- _Instructions to follow_: Show, from the records below, all lines that contain the word "accomplish".

- _Records for the task_:
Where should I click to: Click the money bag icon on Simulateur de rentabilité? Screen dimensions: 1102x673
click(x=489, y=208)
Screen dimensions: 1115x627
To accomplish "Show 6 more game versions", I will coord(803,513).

* * *

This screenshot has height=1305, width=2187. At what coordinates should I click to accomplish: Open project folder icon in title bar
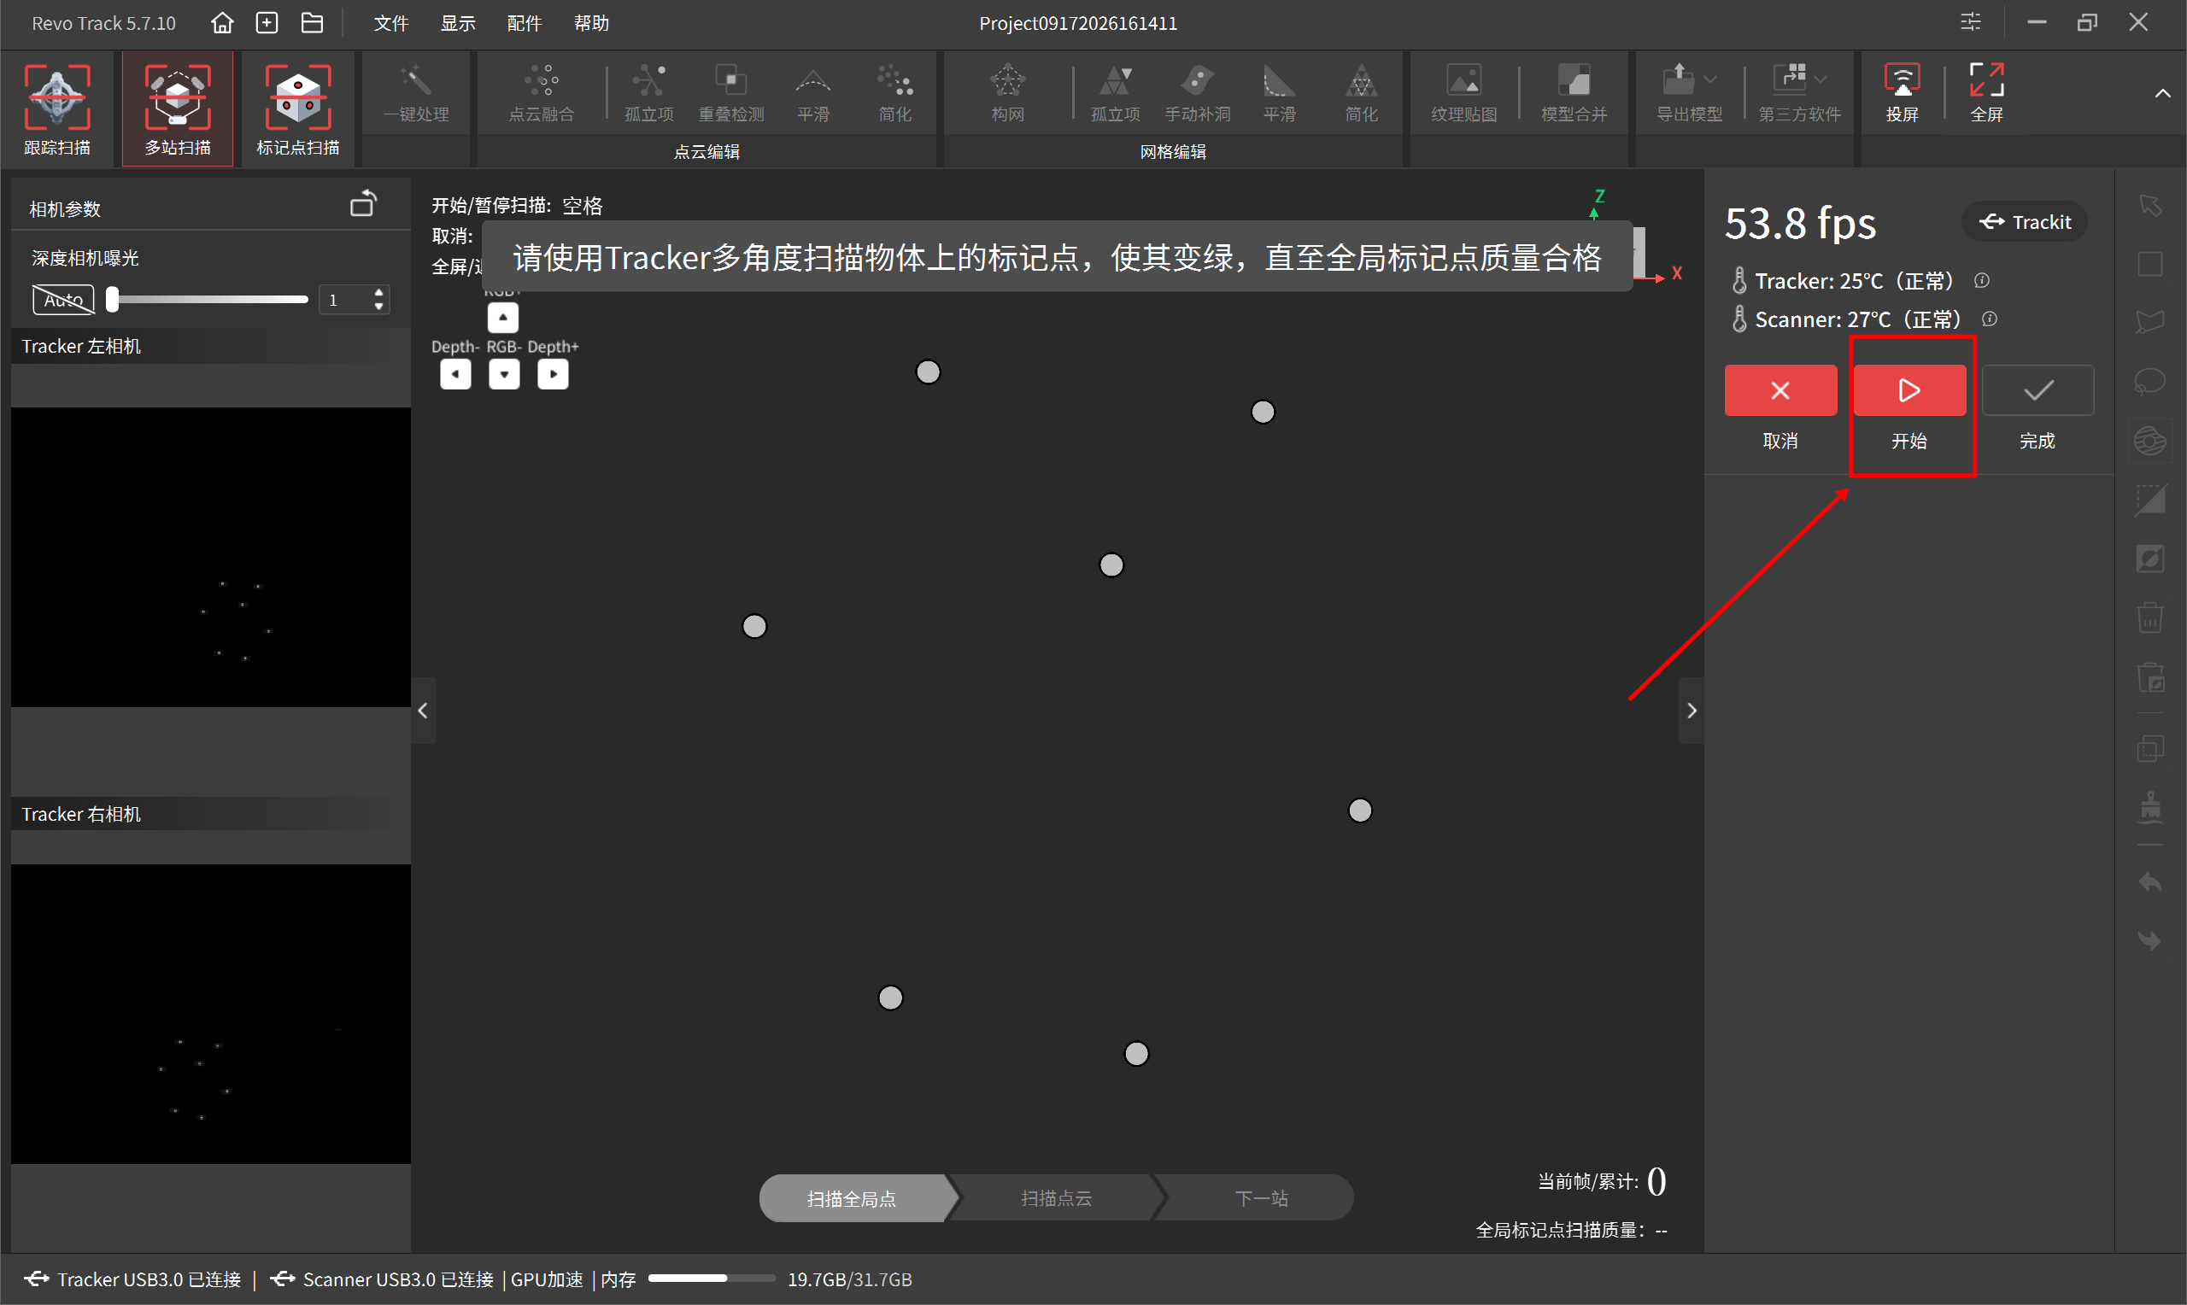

- _Solution to this task_:
To accomplish "Show 6 more game versions", I will coord(803,513).
This screenshot has height=1305, width=2187. At what coordinates should I click to accomplish: Open project folder icon in title bar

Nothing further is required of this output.